Full Program »
Introducing the MAST Methodology - a new framework for developing metadata management capability
As more academic fields and government sectors experience the value of data, the need for increased data literacy and data librarianship has grown dramatically. However, the necessary skills for data and metadata management remain concentrated within specialised data management areas. Additionally, some novice data users from underrepresented communities may not have the access to tools, resources and networks to develop capability for data documentation. To meet the needs of the growing diversity of data users, new methods are required to support the democratisation of knowledge and capability to support data librarianship.
Based on research and experience with data governance across 15 Government departments and Academic organisations this talk introduces the MAST Methodology - an operational framework for building sustainable data culture.
Building on existing data governance frameworks, the MAST Methodology provides practitioners with 4 major principles - Metadata, Analysis, Support & Teamwork - to build skills and organisational support for data management. This is extended by examining how change management for data can deliver IDEAL metadata through the steps of Inventory, Documentation, Endorsement, Auditing and Leadership to develop a pragmatic approach to build a sustainable data culture.

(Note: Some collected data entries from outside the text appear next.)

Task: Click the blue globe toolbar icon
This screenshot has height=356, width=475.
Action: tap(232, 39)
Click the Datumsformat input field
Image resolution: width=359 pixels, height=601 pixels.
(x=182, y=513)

In this poster, we will cover:
* Existing challenges in change management and education in data governance
* The four principles of the MAST Methodology and how they improve data governance capability especially among novice practitioners and underrepresented fields
* The role of specialist teams in developing a culture of peer review to support knowledge development and retention for operationalised data governance
* A breakdown of how the IDEAL metadata framework rapidly improves data quality, along with low- or no-cost practical steps to support under-resourced communities
Lastly, we discuss how the Aristotle Metadata Registry implements the MAST Methodology with examples demonstrating how these tools improve data quality and increase engagement with metadata.